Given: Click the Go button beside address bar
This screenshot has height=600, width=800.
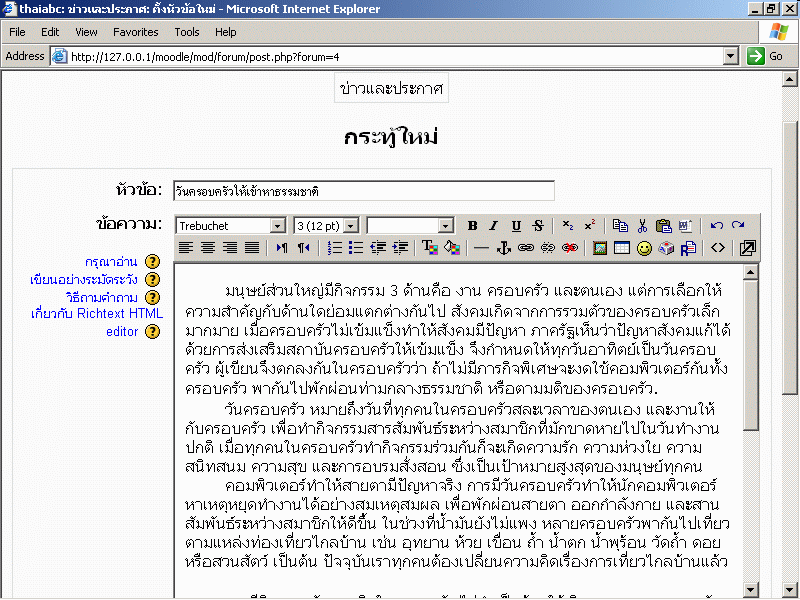Looking at the screenshot, I should tap(766, 56).
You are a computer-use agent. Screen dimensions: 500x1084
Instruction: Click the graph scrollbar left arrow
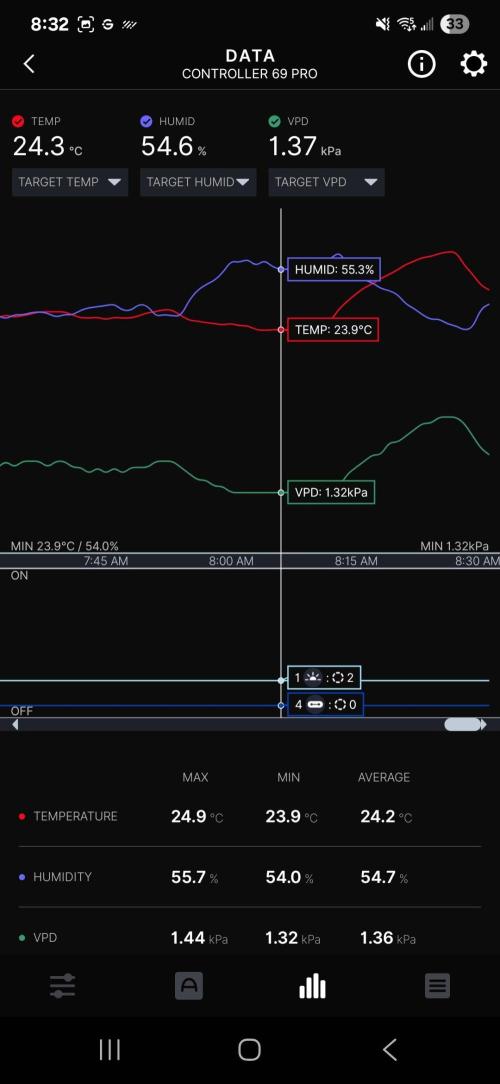(15, 725)
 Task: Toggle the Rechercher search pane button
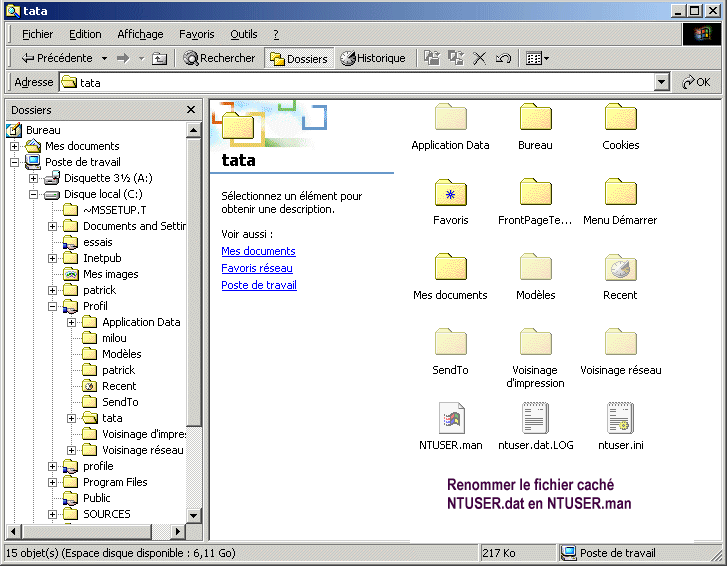pyautogui.click(x=219, y=58)
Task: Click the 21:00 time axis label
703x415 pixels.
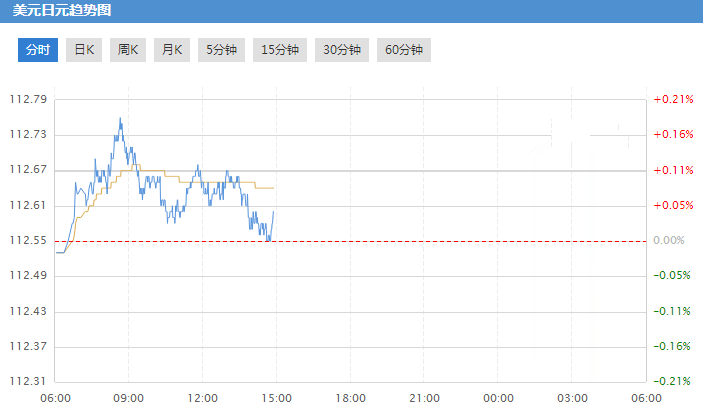Action: 424,398
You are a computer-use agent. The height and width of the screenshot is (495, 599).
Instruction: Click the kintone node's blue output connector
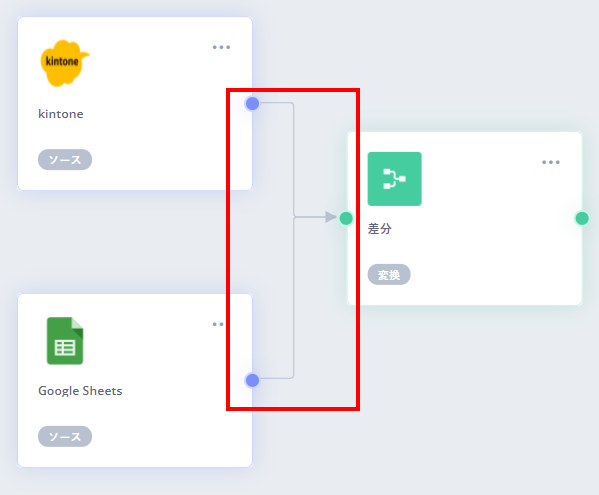[253, 104]
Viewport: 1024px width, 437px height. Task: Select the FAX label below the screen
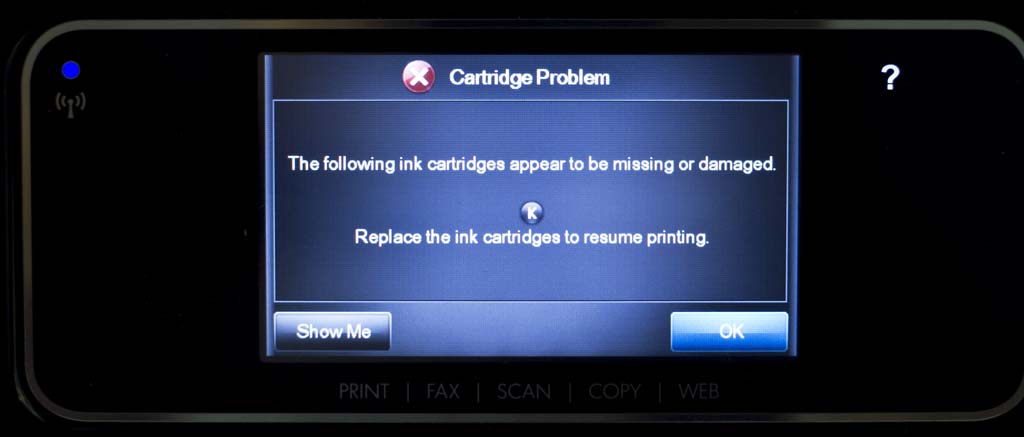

* * * * *

From the listing, extract all text exactly as given and drop any picture.

- **Response for this exercise**
Given: Click the Go button beside address bar
This screenshot has height=600, width=800.
Looking at the screenshot, I should tap(766, 56).
You are a computer-use agent. Screen dimensions: 500x1084
Instruction: Click the graph scrollbar left arrow
(15, 725)
 Task: Toggle the Rechercher search pane button
pyautogui.click(x=219, y=58)
Task: Click the 21:00 time axis label
703x415 pixels.
Action: 424,398
You are a computer-use agent. The height and width of the screenshot is (495, 599).
Instruction: Click the kintone node's blue output connector
[253, 104]
Viewport: 1024px width, 437px height. Task: Select the FAX label below the screen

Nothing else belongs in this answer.